(Dataset items)
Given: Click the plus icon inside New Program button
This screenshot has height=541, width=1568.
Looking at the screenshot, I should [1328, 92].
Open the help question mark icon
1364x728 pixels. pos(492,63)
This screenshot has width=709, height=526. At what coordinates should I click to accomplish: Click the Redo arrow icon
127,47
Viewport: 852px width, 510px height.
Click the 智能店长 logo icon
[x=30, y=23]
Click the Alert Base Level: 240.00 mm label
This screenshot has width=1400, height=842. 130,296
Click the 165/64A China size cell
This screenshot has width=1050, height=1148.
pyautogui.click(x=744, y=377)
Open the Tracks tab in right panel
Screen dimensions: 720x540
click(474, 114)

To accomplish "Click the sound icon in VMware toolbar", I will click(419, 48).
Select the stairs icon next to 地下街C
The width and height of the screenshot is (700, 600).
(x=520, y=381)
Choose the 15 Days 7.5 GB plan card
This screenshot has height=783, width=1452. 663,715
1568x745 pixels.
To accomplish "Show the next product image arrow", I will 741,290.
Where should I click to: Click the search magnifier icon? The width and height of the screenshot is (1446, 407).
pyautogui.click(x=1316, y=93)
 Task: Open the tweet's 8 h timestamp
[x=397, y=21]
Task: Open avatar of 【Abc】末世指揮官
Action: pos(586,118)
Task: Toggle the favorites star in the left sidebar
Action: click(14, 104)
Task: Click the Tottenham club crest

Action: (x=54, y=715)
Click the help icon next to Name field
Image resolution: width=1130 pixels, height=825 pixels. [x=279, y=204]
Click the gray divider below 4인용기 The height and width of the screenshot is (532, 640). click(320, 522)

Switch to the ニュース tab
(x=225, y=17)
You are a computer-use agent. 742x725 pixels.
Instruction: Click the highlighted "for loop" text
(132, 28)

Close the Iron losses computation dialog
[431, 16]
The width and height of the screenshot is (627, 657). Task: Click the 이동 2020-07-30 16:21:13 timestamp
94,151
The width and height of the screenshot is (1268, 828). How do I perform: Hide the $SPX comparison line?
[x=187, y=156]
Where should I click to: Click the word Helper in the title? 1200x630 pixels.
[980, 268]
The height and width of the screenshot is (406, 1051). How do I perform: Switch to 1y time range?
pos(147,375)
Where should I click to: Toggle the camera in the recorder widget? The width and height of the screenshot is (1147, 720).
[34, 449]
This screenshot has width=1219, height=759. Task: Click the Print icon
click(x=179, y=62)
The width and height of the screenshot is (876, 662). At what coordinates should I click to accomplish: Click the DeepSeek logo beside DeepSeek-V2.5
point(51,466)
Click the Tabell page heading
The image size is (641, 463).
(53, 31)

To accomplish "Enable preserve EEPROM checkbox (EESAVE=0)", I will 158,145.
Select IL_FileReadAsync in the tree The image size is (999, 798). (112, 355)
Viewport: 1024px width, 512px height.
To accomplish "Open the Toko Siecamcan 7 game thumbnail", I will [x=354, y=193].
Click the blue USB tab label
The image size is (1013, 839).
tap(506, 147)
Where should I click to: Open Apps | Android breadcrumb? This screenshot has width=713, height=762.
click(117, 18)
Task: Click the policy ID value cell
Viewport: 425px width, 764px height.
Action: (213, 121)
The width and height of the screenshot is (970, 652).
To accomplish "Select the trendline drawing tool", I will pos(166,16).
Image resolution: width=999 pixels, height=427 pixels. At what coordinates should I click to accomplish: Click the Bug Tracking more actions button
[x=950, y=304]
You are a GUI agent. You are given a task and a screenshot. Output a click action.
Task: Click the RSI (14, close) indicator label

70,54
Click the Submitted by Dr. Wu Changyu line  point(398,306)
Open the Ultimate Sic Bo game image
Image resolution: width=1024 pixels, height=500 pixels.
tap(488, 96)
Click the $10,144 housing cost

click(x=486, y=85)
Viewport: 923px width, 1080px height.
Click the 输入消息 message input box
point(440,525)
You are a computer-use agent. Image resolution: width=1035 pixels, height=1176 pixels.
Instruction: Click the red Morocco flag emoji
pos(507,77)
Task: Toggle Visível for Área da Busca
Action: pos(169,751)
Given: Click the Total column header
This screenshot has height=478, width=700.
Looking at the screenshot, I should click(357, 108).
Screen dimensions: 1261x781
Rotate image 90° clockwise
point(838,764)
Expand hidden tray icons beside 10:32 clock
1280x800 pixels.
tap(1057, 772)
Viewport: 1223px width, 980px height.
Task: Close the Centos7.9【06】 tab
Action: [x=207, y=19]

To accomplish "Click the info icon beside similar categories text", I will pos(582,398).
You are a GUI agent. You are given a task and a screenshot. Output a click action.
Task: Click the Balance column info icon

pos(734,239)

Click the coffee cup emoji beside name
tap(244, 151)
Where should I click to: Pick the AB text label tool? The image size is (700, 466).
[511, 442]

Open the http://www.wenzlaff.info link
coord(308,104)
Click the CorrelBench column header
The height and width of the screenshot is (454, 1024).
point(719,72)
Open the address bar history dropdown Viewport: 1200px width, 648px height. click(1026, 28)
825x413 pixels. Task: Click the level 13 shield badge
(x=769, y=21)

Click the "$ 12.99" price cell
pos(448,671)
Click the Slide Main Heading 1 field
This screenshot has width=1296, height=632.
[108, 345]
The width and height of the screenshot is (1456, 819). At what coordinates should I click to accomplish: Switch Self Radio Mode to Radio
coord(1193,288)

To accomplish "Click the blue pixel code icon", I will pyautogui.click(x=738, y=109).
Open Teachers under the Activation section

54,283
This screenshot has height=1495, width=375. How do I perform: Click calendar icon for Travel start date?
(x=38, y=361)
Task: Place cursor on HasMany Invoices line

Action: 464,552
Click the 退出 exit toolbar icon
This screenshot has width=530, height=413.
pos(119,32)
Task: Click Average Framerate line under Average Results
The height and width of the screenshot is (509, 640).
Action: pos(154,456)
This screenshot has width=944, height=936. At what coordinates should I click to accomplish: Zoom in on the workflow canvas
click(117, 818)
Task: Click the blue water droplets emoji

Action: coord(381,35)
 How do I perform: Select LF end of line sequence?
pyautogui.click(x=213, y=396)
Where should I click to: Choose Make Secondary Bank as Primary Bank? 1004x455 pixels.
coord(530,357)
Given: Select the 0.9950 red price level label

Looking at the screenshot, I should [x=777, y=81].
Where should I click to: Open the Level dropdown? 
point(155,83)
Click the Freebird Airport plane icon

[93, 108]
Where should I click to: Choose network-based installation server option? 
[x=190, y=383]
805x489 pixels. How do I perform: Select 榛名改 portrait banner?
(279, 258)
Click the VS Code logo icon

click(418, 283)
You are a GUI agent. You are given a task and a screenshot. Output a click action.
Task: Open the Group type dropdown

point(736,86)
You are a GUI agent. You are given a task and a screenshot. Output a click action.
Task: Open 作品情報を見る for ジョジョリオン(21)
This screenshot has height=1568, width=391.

(AIM OF THE EXERCISE):
Among the lines above, find those containing the word "header" and copy each.

(SOLUTION TO THIS TASK):
Given: Click the Total column header
Click the CorrelBench column header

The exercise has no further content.